Life settlement refers to the act of selling a life policy to a third party, which can be a person or entity, to receive a one-time cash payment. The major consequence of doing this, however, is that the policyholder will receive money that is less than the net death benefit but more than the cash surrender value. So the question that is commonly asked is: when is the right time to take a life settlement? Below are some pointers that seek to explore the matter and try to decode this question in detail.
Current Insurance Needs
As time goes by, the financial status of a policyholder is bound to change. With this in mind, you may decide to look for another policy based on two factors: you may no longer want or need the current one, and you may want to buy new policies in another insurance company. As a move to help reduce their expenses, some people take a life settlement when they can no longer pay the premiums that come with a life policy.
In this scenario, a life settlement can be a better deal since defaulting on insurance payments can put you at risk of losing your saved premiums. However, it is important to note that not all life settlement firms are equal. According to Steven Shapiro from Life Settlements, it’s important to shop around and compare several life settlement companies so you can choose the best. Whether you’re working directly with a provider or you’re using a broker, there’s a number of things to consider when picking a life settlement firm.

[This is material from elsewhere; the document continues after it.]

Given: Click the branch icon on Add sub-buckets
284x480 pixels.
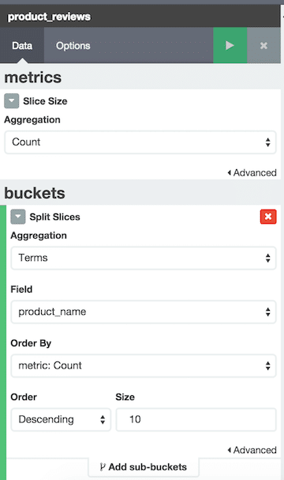Looking at the screenshot, I should [x=103, y=467].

Some of these may include:
Bonding and insurance
Experience and a good reputation
How long it takes the company to process your settlement
How safe will your confidential information be?
Considering some of these things before making your decision can help prevent inconveniences and unforeseen drawbacks such as the process taking too long when you need cash fast, or your private information falling into the wrong hands.

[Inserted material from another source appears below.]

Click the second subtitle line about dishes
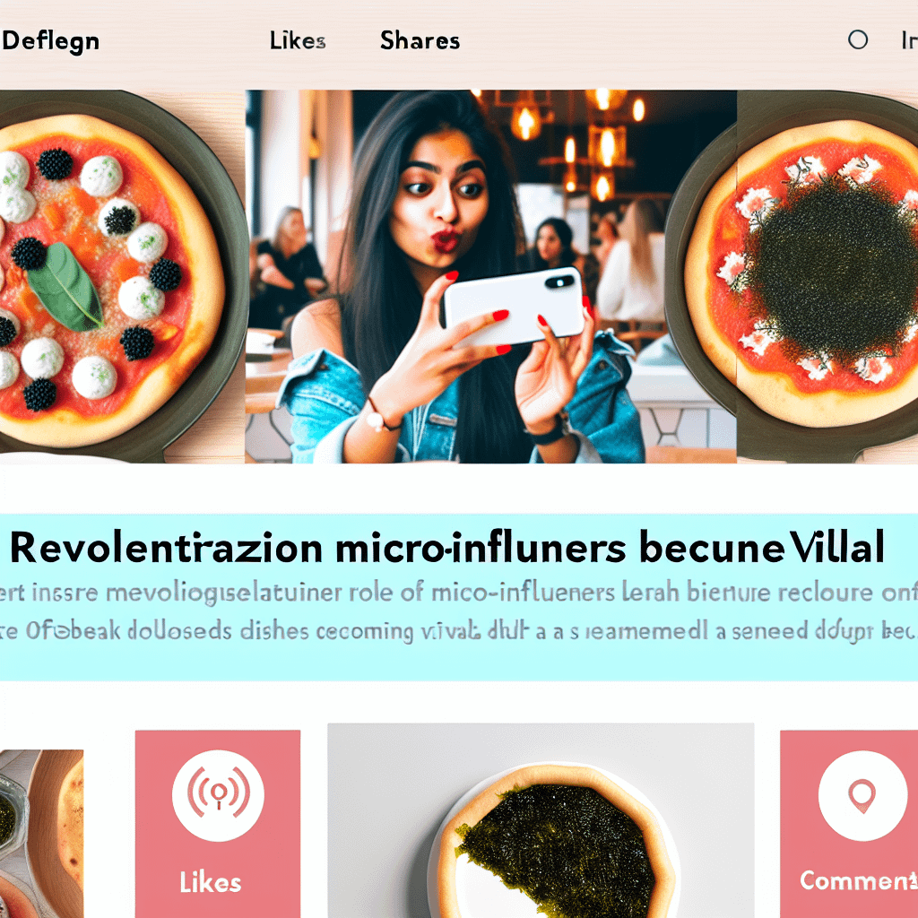The image size is (918, 918). (x=459, y=632)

In the secondary life policy market, sometimes there’s no transparency. It is also very difficult to ascertain whether you will be getting a fair amount of money in your life settlement as it usually differs greatly from one person or entity to another. Of course, you’ll shop around to get the best amount of your life settlement, but this may also end up costing you a considerable number of resources and time. However, there comes a time when you’re out of options and you need cash to fund a huge need. Perhaps you’re terminally ill, you need to fund a huge purchase, or you have people on your neck and filing bankruptcy is not an option. In such a time of urgency, a life settlement can be the most practical move for you.

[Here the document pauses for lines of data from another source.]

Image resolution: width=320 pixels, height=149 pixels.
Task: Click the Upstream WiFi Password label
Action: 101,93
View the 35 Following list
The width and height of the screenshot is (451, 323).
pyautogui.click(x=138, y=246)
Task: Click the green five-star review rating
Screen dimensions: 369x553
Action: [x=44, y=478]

Before taking out a life settlement, you should first consider the financial implications of that decision. If you were in a government program, say a medical program, taking a life settlement may negatively impact your ability to be a participant. The beneficiaries of your life policy are also a factor to be considered as well. Are you confident that they will be able to cope well after your demise? While the answer may be yes in the present, will this be the case in the future, given the fluctuating economies around the world?
In this particular scenario, taking a life settlement may not be the best move as there are many factors beyond your control that could negatively impact you and even your beneficiaries. On the flip side of this, in some instances, taking a life settlement would be necessary. These may include health emergencies, when facing house foreclosure or for your dependents school fees. In these instances, it would make financial sense as it will help you deal with the aforementioned financial emergencies and you can still get another life policy later once you sort out the issue at hand.
The decision to take a life settlement is purely a personal one. While there’s no common consensus on which situation or time is best for one to opt for a life settlement, it ultimately depends on the needs of the policyholder. Hopefully, the above pointers shed some light on various reasons one would want to take life settlement.